Enhanced Image Segmentation (Default)
The proposed preprocessing pipeline, combining Gaussian denoising, CLAHE normalization, wavelet denoising, and Sobel edge detection, yields the most promising segmentation results. Even when using the default segmentation approach, the preprocessed image exhibits segmentation masks that closely match the CT scan features, with well-defined borders and precise delineation of the structures of interest.
Notably, the preprocessing pipeline takes only 10 seconds to execute on a CPU, making it computationally efficient compared to the enhanced segmentation configuration. Additionally, the segmentation quality achieved with the preprocessed image is on par with, if not better than, the enhanced segmentation approach.
Conclusion and Future Work
This research has clearly demonstrated the necessity and benefits of incorporating preprocessing techniques to improve the accuracy and reliability of CT scan segmentation for popliteal artery aneurysm (PAA) diagnosis and management. The proposed preprocessing pipeline, combining denoising, normalization, and edge detection methods, has proven effective in enhancing image quality and feature extraction, leading to significantly improved segmentation results.
While the enhanced segmentation configuration showed promising improvements compared to the default approach, it came at the cost of increased computational complexity. In contrast, the preprocessing pipeline achieved comparable or even better segmentation quality while remaining computationally efficient, executing in just 10 seconds on a CPU.
These findings highlight the importance of preprocessing as a critical step in the PAA segmentation pipeline, and underscore the potential for further advancements in this field.
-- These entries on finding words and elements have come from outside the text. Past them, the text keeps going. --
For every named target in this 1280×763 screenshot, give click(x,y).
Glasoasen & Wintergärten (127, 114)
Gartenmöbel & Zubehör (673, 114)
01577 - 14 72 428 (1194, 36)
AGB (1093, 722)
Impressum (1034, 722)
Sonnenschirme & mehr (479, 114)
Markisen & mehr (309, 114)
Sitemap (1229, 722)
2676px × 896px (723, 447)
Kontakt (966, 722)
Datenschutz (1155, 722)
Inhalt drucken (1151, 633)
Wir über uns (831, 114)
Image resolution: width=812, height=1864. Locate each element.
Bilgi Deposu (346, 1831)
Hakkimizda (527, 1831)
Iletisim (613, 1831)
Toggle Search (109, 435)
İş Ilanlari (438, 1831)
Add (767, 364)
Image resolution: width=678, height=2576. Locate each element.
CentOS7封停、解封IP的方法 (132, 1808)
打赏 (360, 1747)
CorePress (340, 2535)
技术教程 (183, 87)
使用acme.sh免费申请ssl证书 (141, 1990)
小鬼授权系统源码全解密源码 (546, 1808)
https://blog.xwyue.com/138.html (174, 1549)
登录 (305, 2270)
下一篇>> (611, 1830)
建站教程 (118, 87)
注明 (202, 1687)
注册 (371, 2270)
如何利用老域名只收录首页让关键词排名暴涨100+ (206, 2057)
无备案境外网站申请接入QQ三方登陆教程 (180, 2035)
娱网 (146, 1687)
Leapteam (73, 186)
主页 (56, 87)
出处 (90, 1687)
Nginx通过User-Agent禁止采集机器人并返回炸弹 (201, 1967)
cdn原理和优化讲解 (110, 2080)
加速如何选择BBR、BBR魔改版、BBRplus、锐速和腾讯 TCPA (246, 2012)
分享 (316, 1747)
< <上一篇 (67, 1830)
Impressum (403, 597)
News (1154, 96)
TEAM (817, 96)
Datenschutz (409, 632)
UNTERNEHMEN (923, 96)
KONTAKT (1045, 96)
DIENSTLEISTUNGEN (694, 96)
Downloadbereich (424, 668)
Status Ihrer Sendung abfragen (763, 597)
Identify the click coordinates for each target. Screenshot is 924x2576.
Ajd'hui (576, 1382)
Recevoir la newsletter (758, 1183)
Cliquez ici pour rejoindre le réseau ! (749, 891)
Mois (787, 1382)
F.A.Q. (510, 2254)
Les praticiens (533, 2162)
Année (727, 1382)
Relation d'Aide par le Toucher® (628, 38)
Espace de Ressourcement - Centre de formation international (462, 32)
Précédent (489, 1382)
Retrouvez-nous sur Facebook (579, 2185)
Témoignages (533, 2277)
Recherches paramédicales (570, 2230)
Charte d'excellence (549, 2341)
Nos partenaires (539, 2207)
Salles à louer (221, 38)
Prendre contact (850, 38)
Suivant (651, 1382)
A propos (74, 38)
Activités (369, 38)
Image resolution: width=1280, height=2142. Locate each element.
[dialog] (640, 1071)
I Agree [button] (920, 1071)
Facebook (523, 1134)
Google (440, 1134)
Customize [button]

Future work will focus on a comprehensive evaluation of the specific improvements in segmentation accuracy and robustness achieved by the preprocessing techniques, using quantitative metrics such as the Dice similarity coefficient, Hausdorff distance, and sensitivity/specificity analysis.
Additionally, exploring advanced segmentation algorithms, such as U-Net, Mask R-CNN, or DeepLab, in combination with the proposed preprocessing pipeline, may provide further insights and opportunities for enhancing the accuracy and efficiency of PAA segmentation in knee CT scans.
While this research represents a significant step forward, it is important to note that this is an ongoing effort, and further refinements to the preprocessing pipeline and segmentation algorithms will be pursued to achieve even more accurate and reliable PAA segmentation results, ultimately contributing to improved patient outcomes and more effective diagnosis and treatment planning.